In Q1 2022, HTGC’s net asset value per share suffered a 3.6% decline from $11.22 at the end of 2021 to $10.82 at the end of March 2022. This was primarily because the value of HTGC’s equity holdings dropped along with the broader stock market and especially the tech-heavy Nasdaq index (QQQ) and ARK Innovation ETF (ARKK):
Now trading at a price to NAV of around 1.35x, HTGC is valued a little bit below its historical median premium to NAV of 1.4x, based on a historical range of 1.1x to 1.7x. But if the BDC’s NAV per share just bounces back to the $11.22 level where it finished 2021, HTGC’s price to NAV would fall to 1.3x.
2. Trinity Capital
TRIN shares virtually the same business model as HTGC. The BDC provides debt capital to growth-stage, venture capital-backed, high-tech companies in various fields. TRIN has a portfolio of 79 debt holdings worth $865 million as well as warrant positions in 70 companies and equity stakes in 22 holdings.
Unlike HTGC’s heavy tilt toward biotech, software, and Internet companies, TRIN’s portfolio features greater diversification across business models, though with a similar emphasis on innovation.
TRIN appears to take a bit more risk in its borrowers than HTGC, at least judging by TRIN’s 12.9% core debt yield compared to HTGC’s 11.1% core yield.
On the other hand, TRIN also has a lower percentage of floating rate loans in its debt portfolio (~60%) than HTGC, which gives it slightly less upside from rising interest rates.
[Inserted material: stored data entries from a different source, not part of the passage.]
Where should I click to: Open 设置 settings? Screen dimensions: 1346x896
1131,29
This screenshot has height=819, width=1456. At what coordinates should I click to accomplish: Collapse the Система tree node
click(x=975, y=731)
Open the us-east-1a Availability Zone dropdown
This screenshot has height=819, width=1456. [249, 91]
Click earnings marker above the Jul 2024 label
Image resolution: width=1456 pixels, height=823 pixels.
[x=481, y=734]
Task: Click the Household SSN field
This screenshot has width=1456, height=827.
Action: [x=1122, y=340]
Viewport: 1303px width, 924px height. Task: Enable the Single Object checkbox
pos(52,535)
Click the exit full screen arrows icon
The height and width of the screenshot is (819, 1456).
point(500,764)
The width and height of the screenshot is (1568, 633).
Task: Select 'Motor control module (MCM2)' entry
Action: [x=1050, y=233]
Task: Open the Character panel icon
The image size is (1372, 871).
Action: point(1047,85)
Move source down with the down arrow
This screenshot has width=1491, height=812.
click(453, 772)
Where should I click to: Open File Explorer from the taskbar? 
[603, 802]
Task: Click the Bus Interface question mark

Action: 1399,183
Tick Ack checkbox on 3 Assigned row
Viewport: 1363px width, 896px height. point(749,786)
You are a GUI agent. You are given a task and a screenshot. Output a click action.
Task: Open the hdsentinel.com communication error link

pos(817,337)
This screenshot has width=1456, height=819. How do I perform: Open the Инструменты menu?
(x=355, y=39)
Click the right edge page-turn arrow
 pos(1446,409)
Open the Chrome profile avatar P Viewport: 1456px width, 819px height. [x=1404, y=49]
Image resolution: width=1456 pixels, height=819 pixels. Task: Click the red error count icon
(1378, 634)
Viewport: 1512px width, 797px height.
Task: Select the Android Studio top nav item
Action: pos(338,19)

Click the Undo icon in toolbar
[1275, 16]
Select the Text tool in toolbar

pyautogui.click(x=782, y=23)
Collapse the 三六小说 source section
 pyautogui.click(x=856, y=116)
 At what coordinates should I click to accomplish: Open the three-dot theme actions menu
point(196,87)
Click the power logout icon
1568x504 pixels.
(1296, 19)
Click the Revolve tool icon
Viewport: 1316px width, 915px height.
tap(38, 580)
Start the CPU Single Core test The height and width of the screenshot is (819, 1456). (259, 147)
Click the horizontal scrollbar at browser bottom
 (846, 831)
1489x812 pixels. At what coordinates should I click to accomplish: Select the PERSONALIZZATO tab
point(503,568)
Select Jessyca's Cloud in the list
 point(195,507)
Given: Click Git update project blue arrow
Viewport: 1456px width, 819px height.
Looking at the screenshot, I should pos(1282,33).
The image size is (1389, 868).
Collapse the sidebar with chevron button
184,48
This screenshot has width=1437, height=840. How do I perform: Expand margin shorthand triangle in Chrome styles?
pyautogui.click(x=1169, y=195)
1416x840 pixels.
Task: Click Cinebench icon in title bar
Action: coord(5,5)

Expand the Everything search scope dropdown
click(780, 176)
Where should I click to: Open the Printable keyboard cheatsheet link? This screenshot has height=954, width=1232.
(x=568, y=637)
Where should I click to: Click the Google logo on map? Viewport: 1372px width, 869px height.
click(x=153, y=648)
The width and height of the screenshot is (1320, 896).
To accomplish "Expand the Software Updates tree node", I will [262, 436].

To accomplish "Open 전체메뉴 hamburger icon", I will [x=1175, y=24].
It should be noted, though, that TRIN has been steadily increasing its portfolio share of floating rate loans.
TRIN’s balance sheet is also strong, though not quite to the same caliber as HTGC. Compared to HTGC’s BBB+ credit rating, TRIN’s credit rating is BBB. Compared to HTGC’s debt to equity of 100%, TRIN’s debt to equity is 120%.
That said, TRIN is also cheaper and higher yielding than HTGC. With NAV per share ending Q1 at $15.15, TRIN currently trades at a price to NAV of around 1.1x.
Moreover, TRIN covers its quarterly dividend quite comfortably. In Q1, net investment income per share of $0.57 covered the $0.40 dividend at a 143% coverage.
For investors hunting for high yields with upside from rising interest rates, BDCs are generally a great option. And it is also nice to participate in the growth of the country’s most innovative, venture capital-backed growth companies.
For those comfortable with the particular set of risks that go along with extending debt capital to mostly cash flow negative (but established and fast-growing) companies, HTGC and TRIN are great, high-income opportunities to consider.